999 Christstollen liegen derzeit in meinem Büro auf dem Besprechungstisch und harren einer würdigen Zukunft. Es duftet wie in einem Knusperhaus und ich befürchte, allein durch den aufdringlichen Duft von Süßem, vorübergehend Diabetiker zu werden.
999 Christstollen, die müssen erst einmal gegessen werden. 999 Spenderfirmen die sich für ein prosperierendes Geschäftsjahr just zu Weihnachten bedanken möchten und deren Geschenksideen kreativ, überbordend sind.
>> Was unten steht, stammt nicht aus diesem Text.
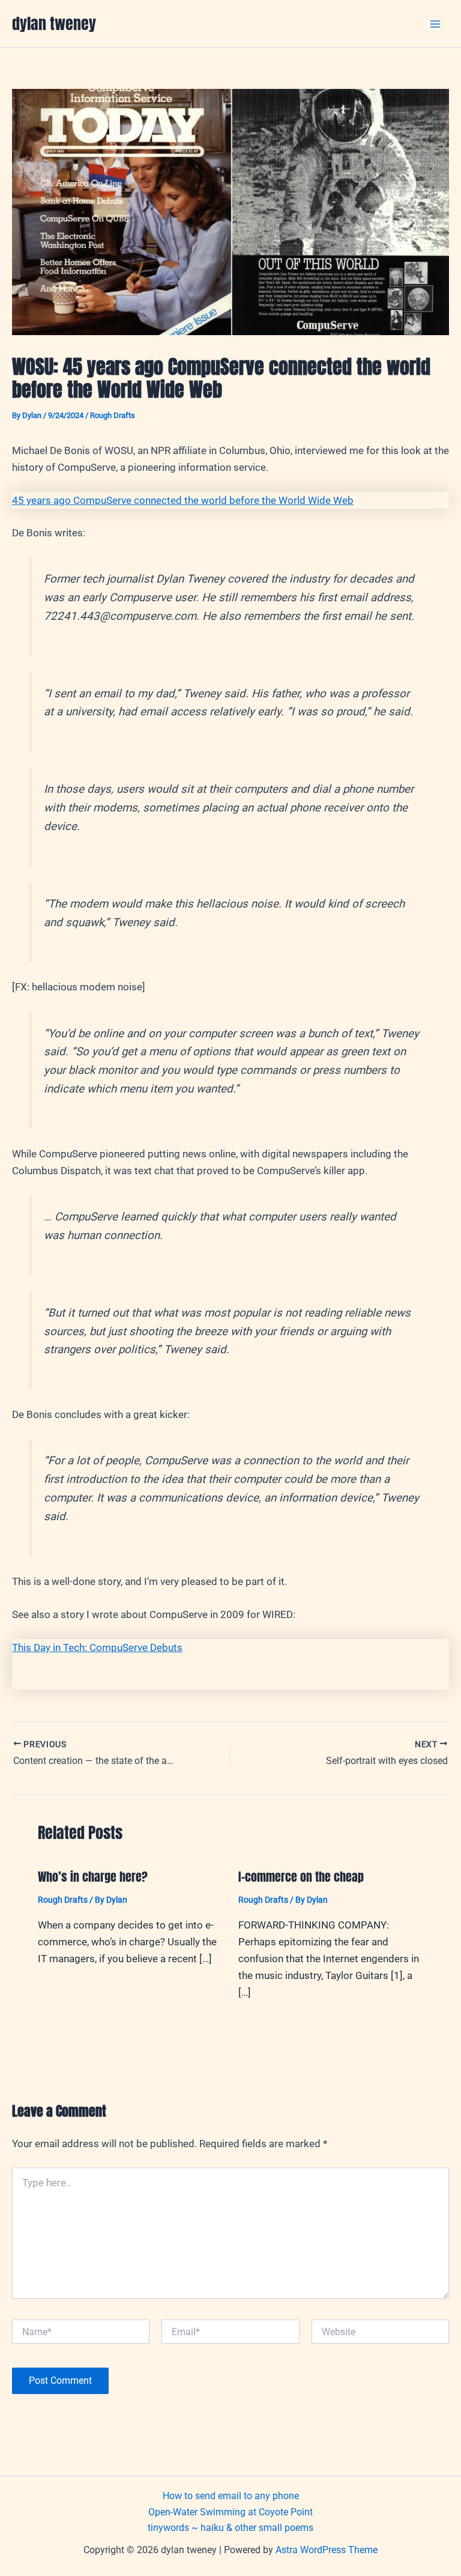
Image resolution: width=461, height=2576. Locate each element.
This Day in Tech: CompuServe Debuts (97, 1647)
Alles wiederholt sich und das immer wieder, aber die Christstollen werden mehr. Waren es früher schnöde Dankeskarten und Billignippes, verspricht die gute Konjunktur fette Stollen aus echter Butter mit Marzipan, kandierten Früchten und Rum und das in Masse.
Ob die edlen Spender je bedacht haben, dass ich, sollten alle 999 Stollen von mir gegessen werden, aufgehe wie ein Germknödel und allein durch die dadurch produzierte Gase abhebe, bedingungslos in die Stratosphäre getrieben werde um mich dort, einem Gasluftballon gleich, im Angesicht der sich ändernden Luftbedingungen, unbeschreiblich vergrößere, bis ich letztendlich mit einem letzten Aufschrei platze. Es ist der Tag, an dem es gegessenen Christstollen schneit und niemand weiß warum das so ist. Vermutlich nur eine lecke Flugzeugtoilette.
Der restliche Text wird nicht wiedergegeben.